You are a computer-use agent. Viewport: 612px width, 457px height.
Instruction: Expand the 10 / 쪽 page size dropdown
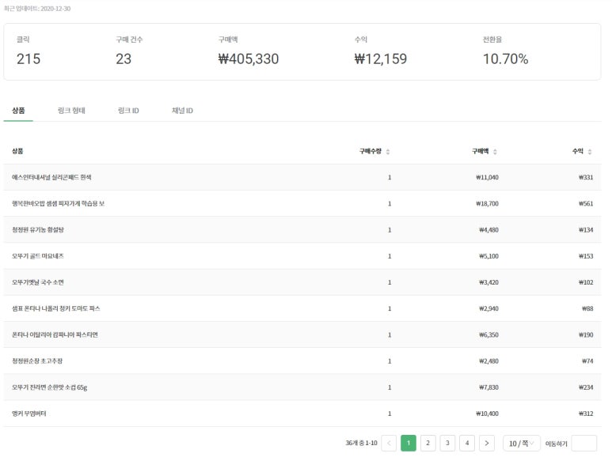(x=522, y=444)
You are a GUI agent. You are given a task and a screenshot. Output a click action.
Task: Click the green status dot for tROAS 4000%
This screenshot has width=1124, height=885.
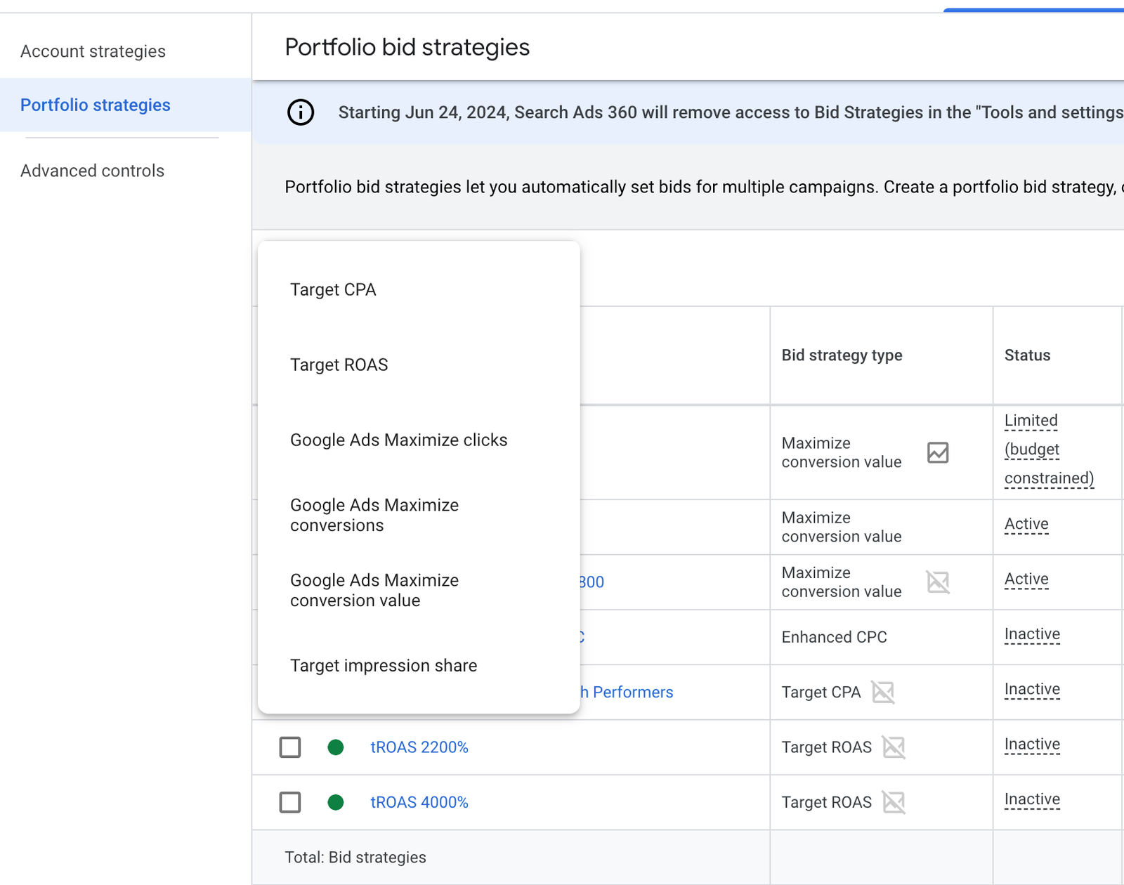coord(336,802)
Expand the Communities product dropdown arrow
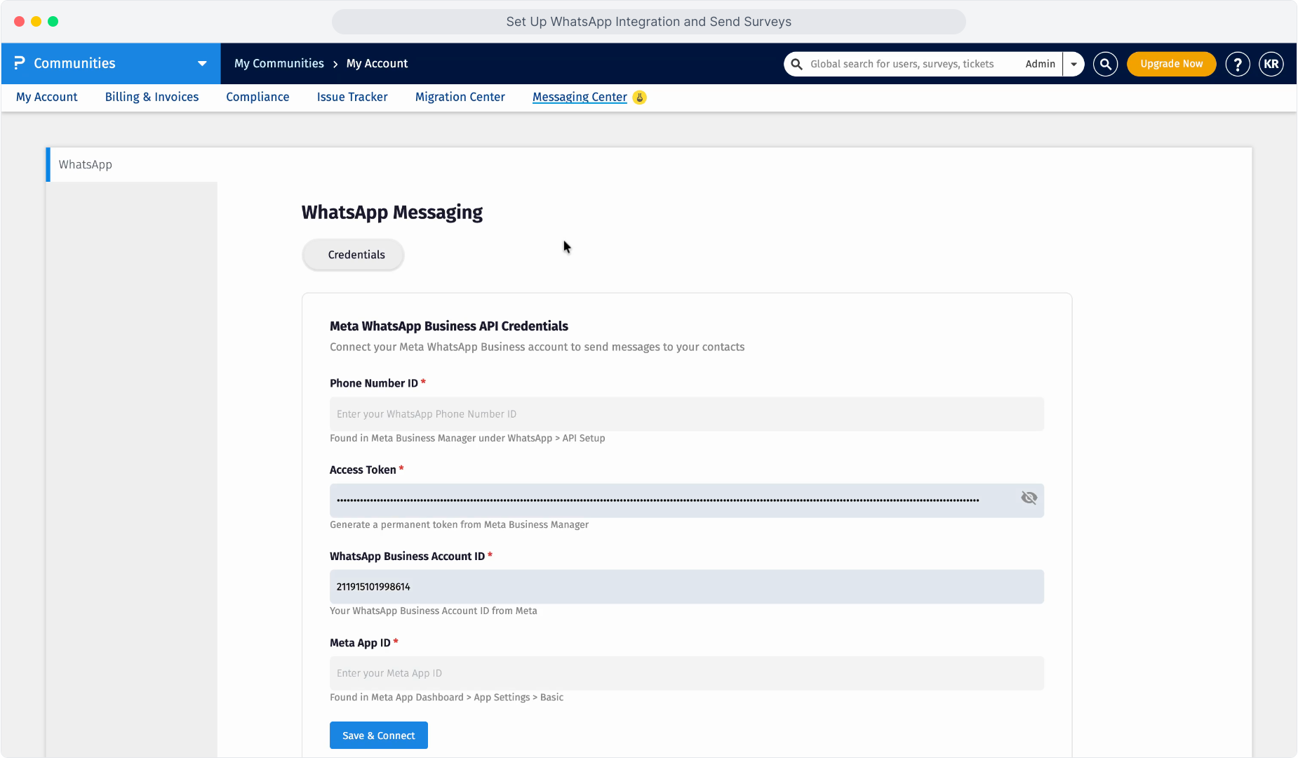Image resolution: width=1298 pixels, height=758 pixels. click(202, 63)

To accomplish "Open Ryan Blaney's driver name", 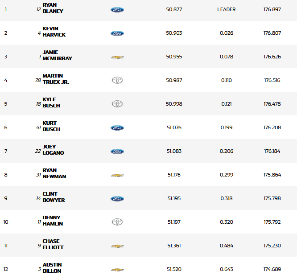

WHAT IS ASKED
Revise every one of the entries above, swapping "dropdown" for "menu" wherever it occurs and keeping the rest the same. Leave the pictures out of your answer.

RESPONSE TO THIS EXERCISE
You are a computer-use agent. Viewport: 612px width, 457px height.
Instruction: Expand the 10 / 쪽 page size menu
(x=522, y=444)
You are a GUI agent. You are given a task and a screenshot. Output a click action.
Task: Click the green status dot for tROAS 4000%
This screenshot has width=1124, height=885.
coord(336,802)
Expand the Communities product menu arrow
Image resolution: width=1298 pixels, height=758 pixels. click(202, 63)

To accomplish "Open Ryan Blaney's driver name", 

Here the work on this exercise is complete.